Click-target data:
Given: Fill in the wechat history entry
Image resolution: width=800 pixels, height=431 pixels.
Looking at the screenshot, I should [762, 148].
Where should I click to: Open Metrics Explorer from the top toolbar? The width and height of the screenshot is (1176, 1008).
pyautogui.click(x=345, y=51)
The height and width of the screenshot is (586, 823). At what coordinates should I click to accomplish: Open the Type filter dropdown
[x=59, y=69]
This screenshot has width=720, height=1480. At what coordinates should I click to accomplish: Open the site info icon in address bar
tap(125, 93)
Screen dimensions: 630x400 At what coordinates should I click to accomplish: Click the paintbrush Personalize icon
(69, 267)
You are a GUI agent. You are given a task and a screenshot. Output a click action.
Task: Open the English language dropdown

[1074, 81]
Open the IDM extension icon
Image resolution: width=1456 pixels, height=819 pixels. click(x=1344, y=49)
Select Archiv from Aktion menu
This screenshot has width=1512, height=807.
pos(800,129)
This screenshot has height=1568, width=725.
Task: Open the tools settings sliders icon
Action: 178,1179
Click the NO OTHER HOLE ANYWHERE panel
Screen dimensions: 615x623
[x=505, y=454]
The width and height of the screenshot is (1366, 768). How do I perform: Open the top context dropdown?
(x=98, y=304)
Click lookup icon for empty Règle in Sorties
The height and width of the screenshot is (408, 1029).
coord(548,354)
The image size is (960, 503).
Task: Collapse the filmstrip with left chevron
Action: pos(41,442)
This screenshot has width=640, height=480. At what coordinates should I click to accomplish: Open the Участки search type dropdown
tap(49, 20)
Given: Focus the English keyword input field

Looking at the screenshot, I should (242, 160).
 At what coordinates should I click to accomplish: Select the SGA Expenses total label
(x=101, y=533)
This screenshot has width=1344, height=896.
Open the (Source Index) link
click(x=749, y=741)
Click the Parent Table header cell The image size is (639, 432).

* **EXERCISE AIM**
Reproduce all of the lines above word for word.

* **RESULT OF THE TASK**
Given: Fill in the wechat history entry
Image resolution: width=800 pixels, height=431 pixels.
Looking at the screenshot, I should [762, 148].
Where should I click to: Open Metrics Explorer from the top toolbar? The width and height of the screenshot is (1176, 1008).
pyautogui.click(x=345, y=51)
The height and width of the screenshot is (586, 823). At what coordinates should I click to accomplish: Open the Type filter dropdown
[x=59, y=69]
This screenshot has width=720, height=1480. At what coordinates should I click to accomplish: Open the site info icon in address bar
tap(125, 93)
Screen dimensions: 630x400 At what coordinates should I click to accomplish: Click the paintbrush Personalize icon
(69, 267)
You are a GUI agent. You are given a task and a screenshot. Output a click action.
Task: Open the English language dropdown

[1074, 81]
Open the IDM extension icon
Image resolution: width=1456 pixels, height=819 pixels. click(x=1344, y=49)
Select Archiv from Aktion menu
This screenshot has width=1512, height=807.
pos(800,129)
This screenshot has height=1568, width=725.
Task: Open the tools settings sliders icon
Action: 178,1179
Click the NO OTHER HOLE ANYWHERE panel
Screen dimensions: 615x623
[x=505, y=454]
The width and height of the screenshot is (1366, 768). How do I perform: Open the top context dropdown?
(x=98, y=304)
Click lookup icon for empty Règle in Sorties
The height and width of the screenshot is (408, 1029).
coord(548,354)
The image size is (960, 503).
Task: Collapse the filmstrip with left chevron
Action: pos(41,442)
This screenshot has width=640, height=480. At what coordinates should I click to accomplish: Open the Участки search type dropdown
tap(49, 20)
Given: Focus the English keyword input field

Looking at the screenshot, I should (242, 160).
 At what coordinates should I click to accomplish: Select the SGA Expenses total label
(x=101, y=533)
This screenshot has width=1344, height=896.
Open the (Source Index) link
click(x=749, y=741)
Click the Parent Table header cell The image size is (639, 432).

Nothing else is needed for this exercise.